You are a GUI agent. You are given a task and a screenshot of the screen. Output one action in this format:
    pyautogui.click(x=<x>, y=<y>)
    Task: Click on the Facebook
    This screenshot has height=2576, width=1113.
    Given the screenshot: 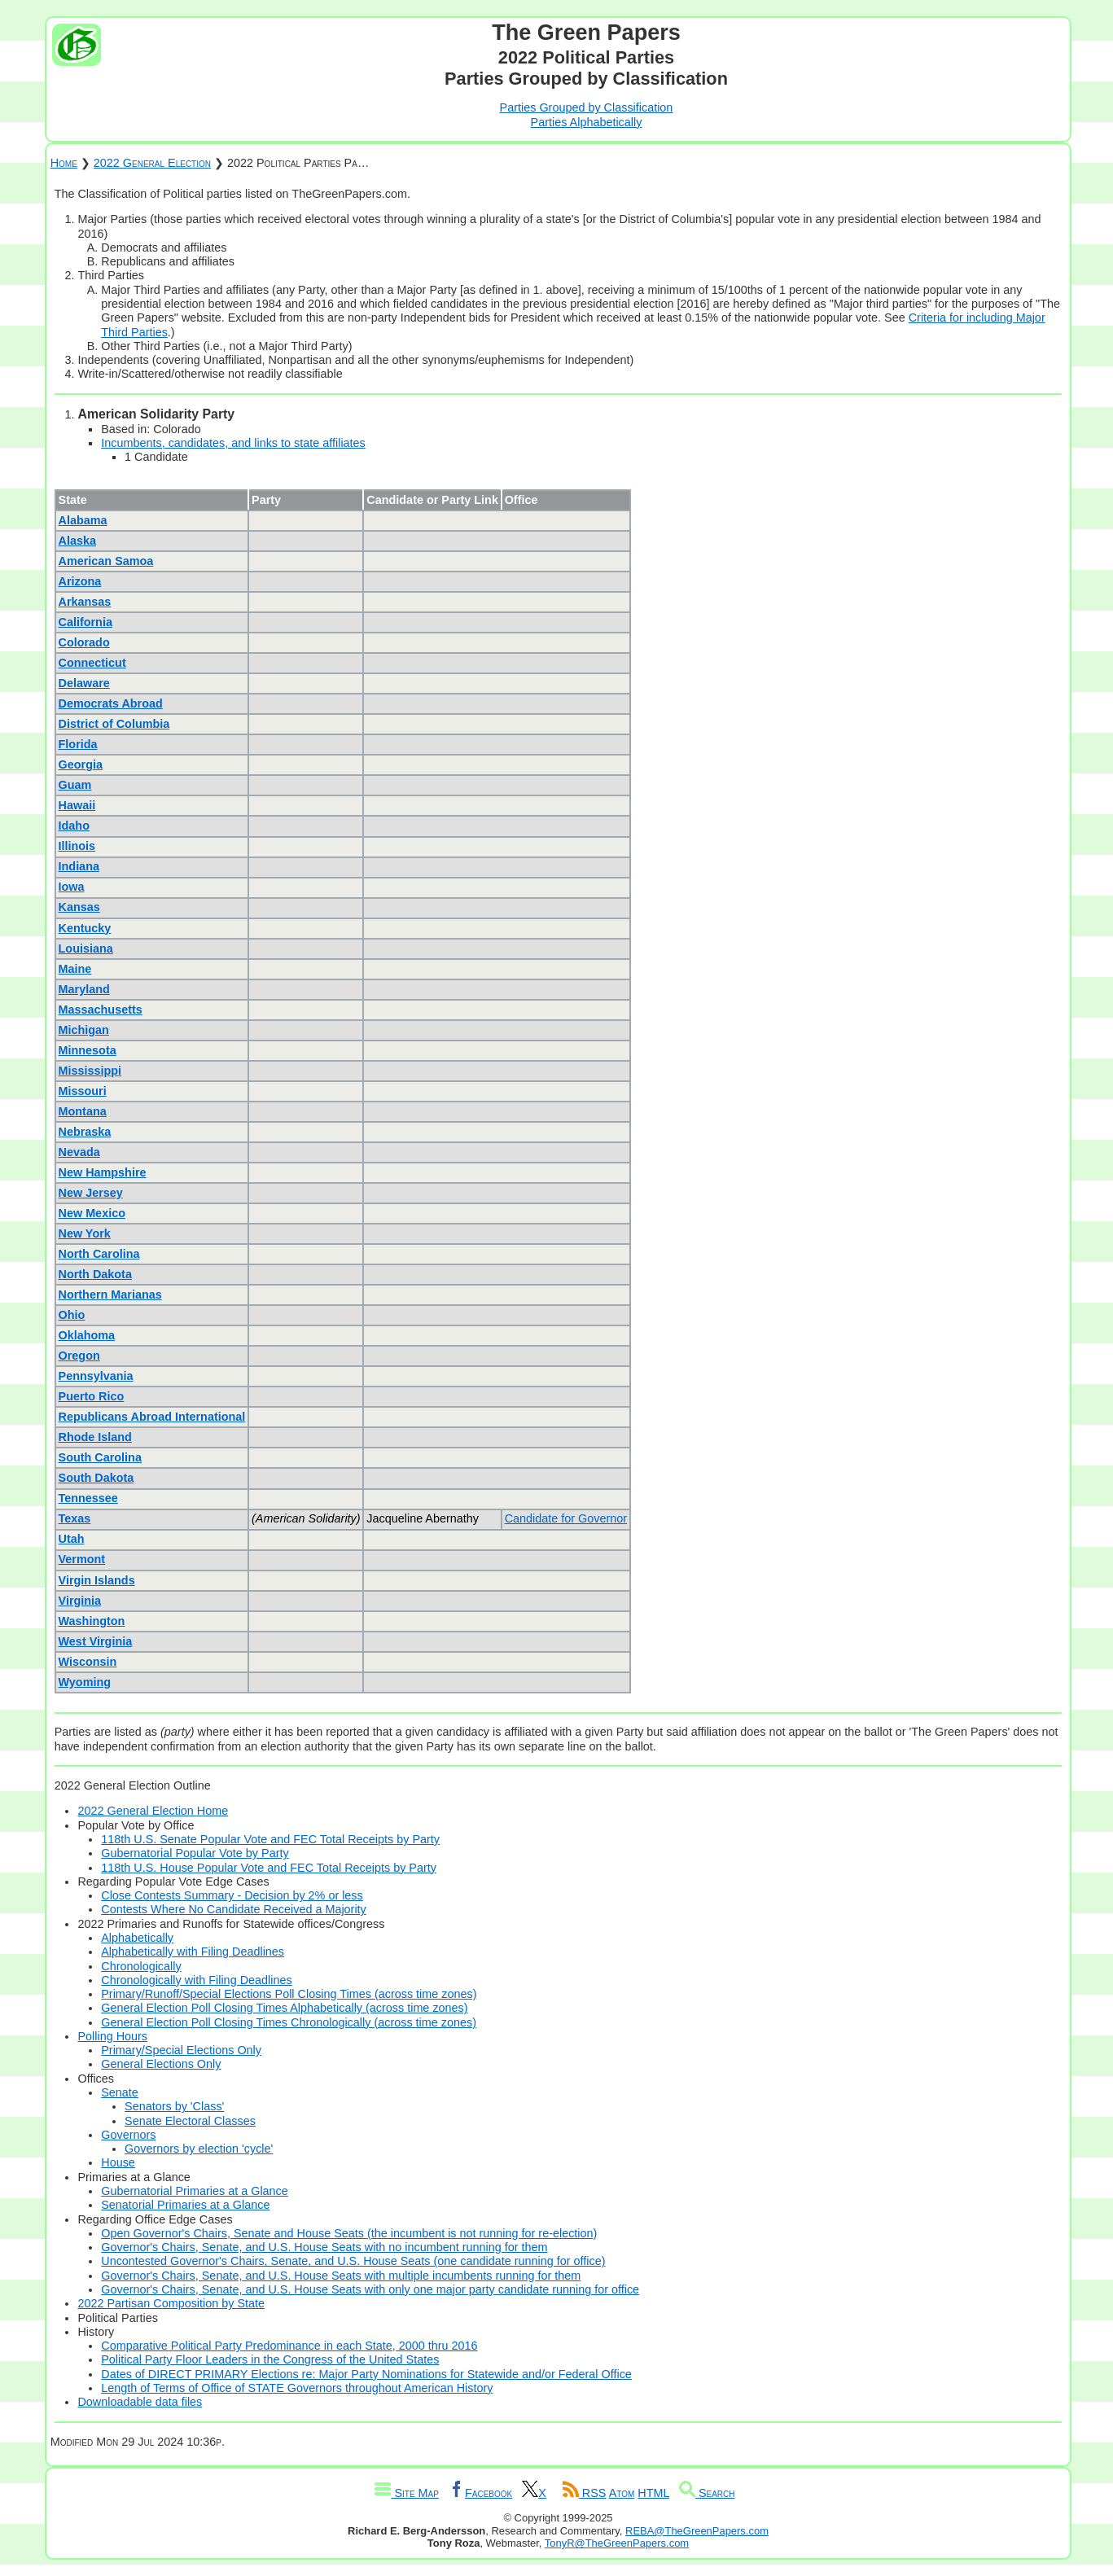 What is the action you would take?
    pyautogui.click(x=480, y=2492)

#### DIRECTIONS FOR THIS TASK:
Copy out the items word for word, from their first line through the line containing "This screenshot has".

#### SOLUTION FOR THIS EXERCISE:
You are a GUI agent. You are given a task and a screenshot of the screen. Output one action in this format:
    pyautogui.click(x=<x>, y=<y>)
    Task: Click on the Facebook
    This screenshot has height=2576, width=1113.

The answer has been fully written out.